Definition of snare drum in English:

snare drum

Pronunciation /ˈsner ˌdrəm/ /ˈsnɛr ˌdrəm/

noun

  • A small drum in the form of a short cylinder with a membrane at each end, the upper one being struck with hard sticks and the lower one fitted with snares. It originated in military use.

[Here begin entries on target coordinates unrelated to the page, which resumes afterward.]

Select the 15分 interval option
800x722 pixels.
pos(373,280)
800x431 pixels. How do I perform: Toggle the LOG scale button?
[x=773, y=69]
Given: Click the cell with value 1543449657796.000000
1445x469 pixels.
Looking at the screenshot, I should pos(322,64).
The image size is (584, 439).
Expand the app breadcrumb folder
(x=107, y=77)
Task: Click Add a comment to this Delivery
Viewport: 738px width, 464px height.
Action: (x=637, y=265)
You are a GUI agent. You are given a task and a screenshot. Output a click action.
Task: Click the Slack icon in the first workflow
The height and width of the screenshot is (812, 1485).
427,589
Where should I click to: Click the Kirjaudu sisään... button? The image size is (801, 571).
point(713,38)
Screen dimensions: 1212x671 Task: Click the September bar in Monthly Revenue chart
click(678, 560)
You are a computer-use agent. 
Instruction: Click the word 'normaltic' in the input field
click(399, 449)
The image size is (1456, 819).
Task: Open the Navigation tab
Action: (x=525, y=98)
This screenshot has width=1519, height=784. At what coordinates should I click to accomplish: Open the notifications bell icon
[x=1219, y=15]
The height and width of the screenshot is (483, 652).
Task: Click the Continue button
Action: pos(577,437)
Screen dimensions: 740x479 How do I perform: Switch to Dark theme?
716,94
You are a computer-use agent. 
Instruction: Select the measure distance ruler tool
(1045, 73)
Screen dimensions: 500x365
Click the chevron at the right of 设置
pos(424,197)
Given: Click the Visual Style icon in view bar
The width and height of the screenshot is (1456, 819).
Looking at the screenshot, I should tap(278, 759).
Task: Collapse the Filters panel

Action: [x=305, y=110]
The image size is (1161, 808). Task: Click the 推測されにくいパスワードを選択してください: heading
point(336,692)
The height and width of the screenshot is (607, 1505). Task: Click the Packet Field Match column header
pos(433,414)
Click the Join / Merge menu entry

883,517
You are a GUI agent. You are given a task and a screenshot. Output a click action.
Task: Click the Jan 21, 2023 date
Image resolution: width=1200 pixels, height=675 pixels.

    ‘Using only his bare hands, the drummer, Johnny Cobra, would sit slapping the busted head of the snare drum.’
    • ‘The rest of the instruments cut out except for James ' soft steady beat on the snare drum.’
    • ‘The sound is almost like brushes on a snare drum.’
    • ‘Their studio also has a large collection of snare drums.’
    • ‘I don't use any samples at all; the kick drums, snare drums, tom toms, everything is real.’
    • ‘The simplest sounds - the rustle of a snare drum, a snatch of vocals looped repeatedly - induce a trancelike state.’
    • ‘Predictably, snare drums conjure up images of US troops hastily moving through the desert.’
    • ‘The snare drum erupts, introducing the third movement.’
    • ‘The snare drum was part of a second-hand kit on internet auction site ebay.’
    • ‘The snare drum of the set resembles the side drum of the symphony orchestra - both drums derive from the medieval tabor.’
    • ‘We sent away to Germany one year for a few snare drums.’
    • ‘You could hear a baby cry and a bird chirp and the sound of bagpipes and snare drums.’
    • ‘At first, he helped carry the bass drum, and later played the snare drum.’
    • ‘I play guitar, bass drum, a tambourine on my foot and a snare drum.’
    • ‘On my left he played the saxophone and on my right he slapped against the snare drum.’
    • ‘Let me state hangovers and snare drums don't mix.’
    • ‘By the late 1990s, electric guitars, keyboards, and snare drums were common in urban areas.’
    • ‘On another session, I placed the mic above a snare drum that was hit with blast sticks.’
    • ‘Snare drums strike up an ominous patter that warns the audience this is a trick with real danger.’
    • ‘It opens with the flute and snare drums joined then by the trumpet in a festive mood.’

Origin

Probably from Middle Low German and Middle Dutch snare ‘harp string’.